Two inbound kinds — text and binary — matching the WebSocket frame types. The framework doesn’t dispatch on payload content; that’s up to the subscriber.

The base BrokerActor lifecycle handles reconnect with backoff. An unexpected disconnect:

  • Transitions the actor to disconnected.
  • Fires BrokerDisconnected on the event stream.
  • Starts the reconnect cycle.
  • After each successful re-connect, fires BrokerConnected.

Outbound messages sent during disconnection are buffered (per the outbound buffer policy). Inbound subscribers are preserved across reconnect.

new WebSocketActor({
url: 'wss://...',
pingIntervalMs: 30_000, // send a ping every 30s
});

Application-level ping prevents intermediate proxies / load balancers from closing idle connections.
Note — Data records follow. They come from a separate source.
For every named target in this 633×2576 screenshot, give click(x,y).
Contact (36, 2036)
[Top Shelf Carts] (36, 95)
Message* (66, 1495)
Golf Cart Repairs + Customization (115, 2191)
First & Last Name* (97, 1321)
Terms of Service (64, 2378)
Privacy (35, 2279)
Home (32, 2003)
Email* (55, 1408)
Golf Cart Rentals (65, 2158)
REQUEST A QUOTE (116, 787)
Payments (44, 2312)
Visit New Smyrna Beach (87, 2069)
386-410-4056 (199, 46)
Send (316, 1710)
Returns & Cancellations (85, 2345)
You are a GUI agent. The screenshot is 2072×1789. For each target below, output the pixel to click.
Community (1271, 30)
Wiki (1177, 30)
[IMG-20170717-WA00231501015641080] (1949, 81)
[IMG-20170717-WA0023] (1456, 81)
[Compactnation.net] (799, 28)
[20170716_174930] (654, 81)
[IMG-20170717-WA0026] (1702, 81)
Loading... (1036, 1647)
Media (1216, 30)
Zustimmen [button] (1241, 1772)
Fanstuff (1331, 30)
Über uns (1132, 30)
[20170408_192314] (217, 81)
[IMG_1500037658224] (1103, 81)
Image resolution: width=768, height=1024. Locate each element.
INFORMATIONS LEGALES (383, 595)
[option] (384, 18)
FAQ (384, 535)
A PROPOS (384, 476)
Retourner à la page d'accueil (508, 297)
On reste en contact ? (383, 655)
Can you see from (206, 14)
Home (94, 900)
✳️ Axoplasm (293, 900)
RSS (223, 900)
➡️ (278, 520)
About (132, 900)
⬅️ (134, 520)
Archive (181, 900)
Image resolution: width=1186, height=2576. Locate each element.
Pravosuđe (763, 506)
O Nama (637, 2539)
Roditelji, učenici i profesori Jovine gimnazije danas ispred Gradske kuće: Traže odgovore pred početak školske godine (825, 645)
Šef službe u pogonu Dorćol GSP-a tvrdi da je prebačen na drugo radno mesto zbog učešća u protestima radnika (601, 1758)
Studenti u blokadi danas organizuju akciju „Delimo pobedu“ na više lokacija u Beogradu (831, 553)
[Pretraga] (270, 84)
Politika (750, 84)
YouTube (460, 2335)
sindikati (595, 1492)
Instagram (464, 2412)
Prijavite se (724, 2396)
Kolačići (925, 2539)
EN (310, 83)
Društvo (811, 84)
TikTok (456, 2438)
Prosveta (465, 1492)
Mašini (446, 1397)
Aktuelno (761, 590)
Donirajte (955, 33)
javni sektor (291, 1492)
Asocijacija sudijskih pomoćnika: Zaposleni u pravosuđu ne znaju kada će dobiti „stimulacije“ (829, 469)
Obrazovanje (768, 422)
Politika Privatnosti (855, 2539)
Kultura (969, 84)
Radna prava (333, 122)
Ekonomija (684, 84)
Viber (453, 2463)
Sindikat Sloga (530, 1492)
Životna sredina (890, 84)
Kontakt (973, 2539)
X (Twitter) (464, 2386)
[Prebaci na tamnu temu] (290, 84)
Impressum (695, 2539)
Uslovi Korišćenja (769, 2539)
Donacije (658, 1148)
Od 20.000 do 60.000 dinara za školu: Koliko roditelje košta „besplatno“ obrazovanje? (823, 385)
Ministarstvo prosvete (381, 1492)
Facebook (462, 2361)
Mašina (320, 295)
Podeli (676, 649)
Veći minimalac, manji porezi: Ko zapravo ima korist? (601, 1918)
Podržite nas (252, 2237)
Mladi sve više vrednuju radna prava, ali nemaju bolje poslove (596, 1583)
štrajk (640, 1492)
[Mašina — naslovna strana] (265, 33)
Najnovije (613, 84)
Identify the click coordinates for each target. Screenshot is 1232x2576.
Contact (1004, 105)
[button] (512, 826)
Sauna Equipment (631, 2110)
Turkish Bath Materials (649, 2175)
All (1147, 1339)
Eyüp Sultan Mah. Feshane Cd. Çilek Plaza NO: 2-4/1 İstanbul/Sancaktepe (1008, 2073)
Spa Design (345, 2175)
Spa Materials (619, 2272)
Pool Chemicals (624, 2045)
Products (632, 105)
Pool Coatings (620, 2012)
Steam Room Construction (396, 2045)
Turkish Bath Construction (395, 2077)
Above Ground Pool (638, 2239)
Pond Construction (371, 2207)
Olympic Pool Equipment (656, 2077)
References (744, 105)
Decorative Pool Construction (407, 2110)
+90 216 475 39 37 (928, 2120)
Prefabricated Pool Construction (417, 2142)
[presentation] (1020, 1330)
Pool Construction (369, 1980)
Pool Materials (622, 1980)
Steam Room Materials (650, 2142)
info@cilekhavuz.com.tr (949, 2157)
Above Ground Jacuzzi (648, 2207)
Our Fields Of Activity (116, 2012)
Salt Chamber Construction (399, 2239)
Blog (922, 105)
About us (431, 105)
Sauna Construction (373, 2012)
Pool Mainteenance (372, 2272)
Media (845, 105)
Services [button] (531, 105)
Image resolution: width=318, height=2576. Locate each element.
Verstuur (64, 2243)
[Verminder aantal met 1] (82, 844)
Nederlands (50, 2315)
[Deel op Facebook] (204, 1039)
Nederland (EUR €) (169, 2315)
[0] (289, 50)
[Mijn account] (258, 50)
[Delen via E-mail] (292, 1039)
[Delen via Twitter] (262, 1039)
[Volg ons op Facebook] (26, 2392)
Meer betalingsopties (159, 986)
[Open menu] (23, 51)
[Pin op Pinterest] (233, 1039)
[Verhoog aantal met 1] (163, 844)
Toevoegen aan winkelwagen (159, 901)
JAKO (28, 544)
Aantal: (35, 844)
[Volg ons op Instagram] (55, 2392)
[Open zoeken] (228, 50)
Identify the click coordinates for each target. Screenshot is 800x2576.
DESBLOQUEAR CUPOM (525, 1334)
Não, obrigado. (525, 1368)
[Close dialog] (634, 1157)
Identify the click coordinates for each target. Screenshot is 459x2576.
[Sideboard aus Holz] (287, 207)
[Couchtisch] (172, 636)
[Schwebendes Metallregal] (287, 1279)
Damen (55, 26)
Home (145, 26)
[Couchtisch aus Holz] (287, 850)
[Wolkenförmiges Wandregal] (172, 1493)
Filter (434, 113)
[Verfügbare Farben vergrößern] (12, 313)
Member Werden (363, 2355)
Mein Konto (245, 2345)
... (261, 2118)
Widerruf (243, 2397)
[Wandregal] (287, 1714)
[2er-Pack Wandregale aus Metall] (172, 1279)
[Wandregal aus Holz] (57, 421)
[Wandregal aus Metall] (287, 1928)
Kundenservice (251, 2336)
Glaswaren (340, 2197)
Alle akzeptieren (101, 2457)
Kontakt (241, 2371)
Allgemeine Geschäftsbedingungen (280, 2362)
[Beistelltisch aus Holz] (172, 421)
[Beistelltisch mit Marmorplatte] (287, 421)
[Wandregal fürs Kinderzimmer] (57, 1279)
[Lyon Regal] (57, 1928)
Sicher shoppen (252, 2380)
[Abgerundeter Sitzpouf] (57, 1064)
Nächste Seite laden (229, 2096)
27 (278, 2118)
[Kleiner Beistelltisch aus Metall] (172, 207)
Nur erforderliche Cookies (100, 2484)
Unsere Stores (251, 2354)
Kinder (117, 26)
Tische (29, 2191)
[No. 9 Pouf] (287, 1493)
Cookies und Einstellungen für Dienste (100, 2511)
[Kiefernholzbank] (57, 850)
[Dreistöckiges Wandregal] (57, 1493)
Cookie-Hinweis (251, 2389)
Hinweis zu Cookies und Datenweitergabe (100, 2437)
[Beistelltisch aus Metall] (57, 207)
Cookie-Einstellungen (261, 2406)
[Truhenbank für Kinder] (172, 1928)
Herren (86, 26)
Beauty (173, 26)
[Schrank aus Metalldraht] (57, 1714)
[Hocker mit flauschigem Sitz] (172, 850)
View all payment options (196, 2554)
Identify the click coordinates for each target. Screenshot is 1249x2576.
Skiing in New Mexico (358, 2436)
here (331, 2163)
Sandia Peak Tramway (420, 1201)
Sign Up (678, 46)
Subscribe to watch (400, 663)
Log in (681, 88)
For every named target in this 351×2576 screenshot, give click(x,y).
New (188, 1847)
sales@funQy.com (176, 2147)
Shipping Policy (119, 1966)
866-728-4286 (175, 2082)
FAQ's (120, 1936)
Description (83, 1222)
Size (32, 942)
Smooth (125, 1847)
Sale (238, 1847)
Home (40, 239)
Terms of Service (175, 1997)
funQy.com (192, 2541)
Most production WebSocket setups need this.

The protocol-level WebSocket ping (control frame) is sent automatically; the application-level ping is for proxies that inspect payload, not frames.

Three primary fits:

  1. Subscribing to real-time data feeds — stock tickers, crypto exchanges, social-media streams.
  2. Outbound WebSocket clients to third-party services (Slack RTM, OpenAI streaming, IoT vendor APIs).
  3. Custom WS-based protocols layered on top.

For server-side WebSocket (accepting client connections), use ServerWebSocketActor.